Durante a homilia, Francisco denunciou uma “trama bastante humana que atravessa a história: aquela de um mundo que busca o poder e a potência, a fama e a glória, onde tudo se mede com sucessos e resultados, com cifras e números”. “É a obsessão do desempenho”, acrescentou.
Durante a manhã, em seu Angelus dominical na janela do Palácio Apostólico, o pontífice já havia expressado solidariedade aos “irmãos e irmãs que sofrem com a guerra”, especialmente na “Palestina, em Israel e na Ucrânia”.
No mesmo dia, veio a público que Sara Netanyahu, esposa do premiê israelense, Benjamin Netanyahu, enviou uma carta pedindo a “intervenção pessoal” do Papa em prol dos reféns mantidos pelo Hamas na Faixa de Gaza. “Poderia ser o fiel da balança e salvar vidas preciosas”, disse a primeira-dama.
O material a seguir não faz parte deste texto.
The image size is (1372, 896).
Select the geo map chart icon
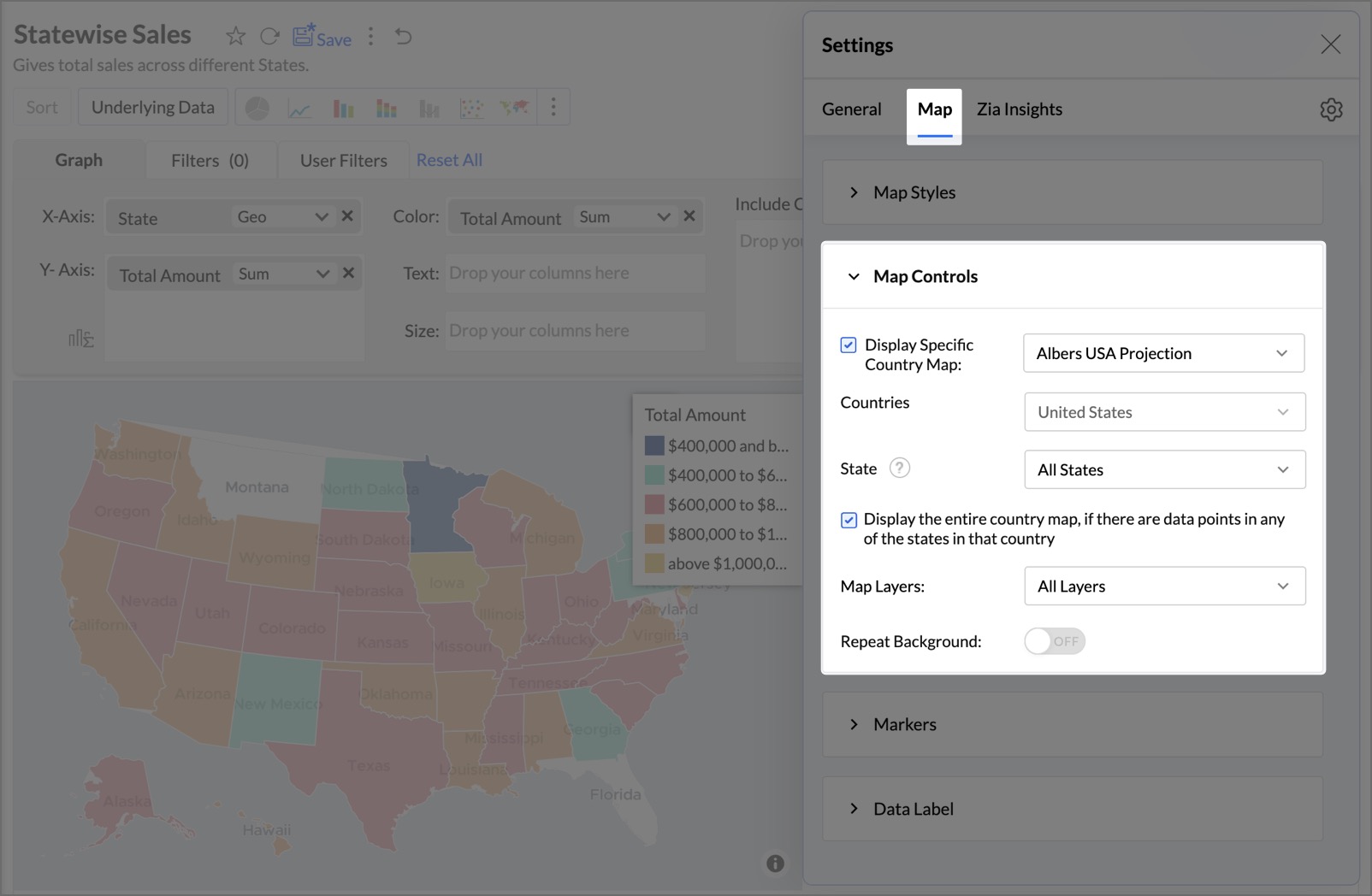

A expectativa é de que Francisco volte a acenar ao conflito no Oriente Médio durante a bênção “Urbi et Orbi” (“À cidade e ao mundo”), às 8h desta segunda-feira (25), pelo horário de Brasília, ocasião em que ele aborda os principais temas da atualidade.
Risco de “Natal pagão” – Como de costume, o pontífice também aproveitou a missa de 24 de dezembro para condenar a “idolatria do consumismo” e o risco de os cristãos viverem o Natal “tendo na cabeça uma ideia pagã de Deus, como se fosse um mestre poderoso que está no céu”.
“Sempre volta a falsa imagem de um Deus afastado e suscetível, que se comporta bem com os bons e se ressente com os maus. Mas ele não usa a varinha mágica, não é o Deus comercial do ‘tudo e agora’. Ele não nos salva apertando um botão, mas se faz próximo para mudar a realidade a partir de dentro”, afirmou o Papa.